Met Office forecasters expect the run of cold nights to continue, with a colder plunge anticipated across the UK next week which could have consequences for some outdoor fruit production.
On Saturday night and into Sunday morning central and northern Britain is likely to experience frost, while on Sunday night frost is expected to be reasonably widespread across the South of the UK. Into next week, much colder conditions are expected to bring wintry weather to northern hills and further bouts of frost in locations with clear skies.
Although April frosts are not unusual, the dip in temperatures follows the fifth warmest March since 1910 and plant growth is currently ahead of schedule.

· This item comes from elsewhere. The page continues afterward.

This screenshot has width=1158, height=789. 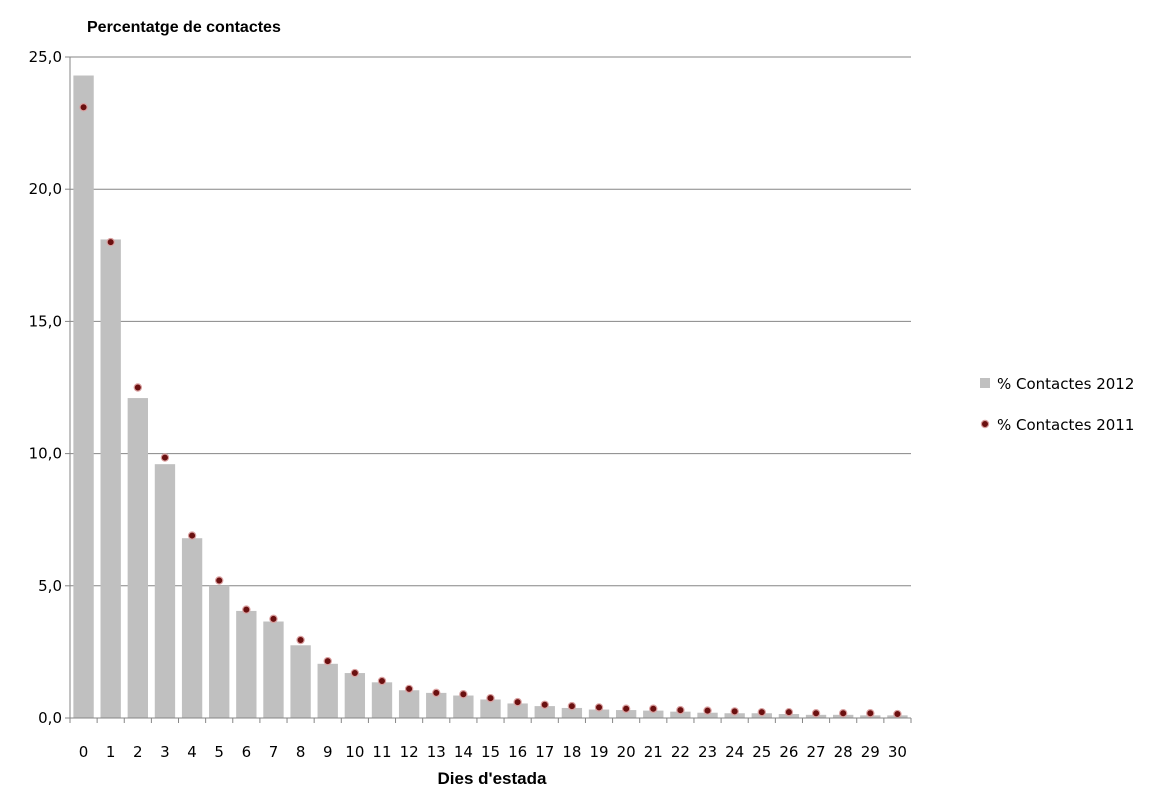 What do you see at coordinates (816, 752) in the screenshot?
I see `x-tick-label: 27` at bounding box center [816, 752].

NFU chief horticulture adviser Hayley Campbell-Gibbons said: “Soft fruit production is protected by polytunnels, which can handle frosts of up to minus two degrees, but a severe frost would still be dangerous, and the cooler than average temperatures will certainly slow down production.
“The biggest concern is outdoor fruit production – such as apple and pear orchards, and blackcurrants. Production is ahead of schedule in many parts of the country, which means trees are in full flower and very vulnerable to night frosts. A severe frost could significantly impact British fruit production.”
The Met Office’s Tim Legg said: “Detailed frost recording in the UK began in 1961. With only 11 days of frost, March 2017 was the most frost-free since March 1998. In fact, England had fewer air frosts than in any other March since records of air frost began in 1961, with several stations in the south having had no air frosts at all during March.”